APFTN38 is available as optional software. 


1.2 Chained APEX (CAPEX} 


Chained APEX (CAPEX) processing is provided. If 
reading or writing extended memory (page select} 
registers in chain mode, the channel program is 
forced to execute with a call to APEXC. There is a 
400 CCW limit in one channel program. If this 
limit is reached, the channel program is forced to 
execute with a call to APEXC. 


1.3. Control-bit 5 Interrupts 


Control-bit 5 interrupts are not supported. The 
related APEX routines call APSTOP. 


1.4 DMA Overlap 


An FPS-defined DMA is equivalent to an IBM 
channel program. In step mode a DMA operation 
can be started while the AP is running. Control 
will return to the user before completion of the 
DMA. Any subsequent access request will be sus- 
pended until the DMA completes. In chain mode a 
DMA can be performed while the AP is running. 
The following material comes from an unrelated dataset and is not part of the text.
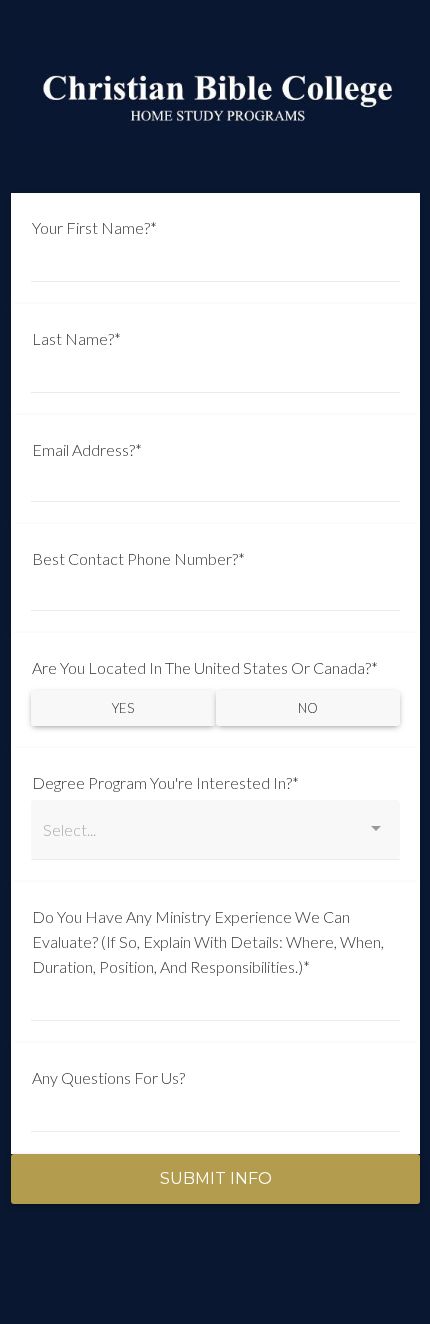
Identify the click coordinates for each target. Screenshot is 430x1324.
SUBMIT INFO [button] (216, 1178)
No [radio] (308, 708)
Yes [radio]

The AP cannot be started running while a DMA is 
in progress. 


1.5 Format Registers 


AP and host access to the format (high and low) 
registers and the IFSTAT register is not supported. 


1.6 HMA and WC Registers (AP) 


Access to the HMA and WC registers from within 
the AP is not supported. 


1.7 HMA and WC Registers (Host) 


Access to the HMA and WC registers from the host 
is simulated in software. These values are never 
actually written to or read from the AP.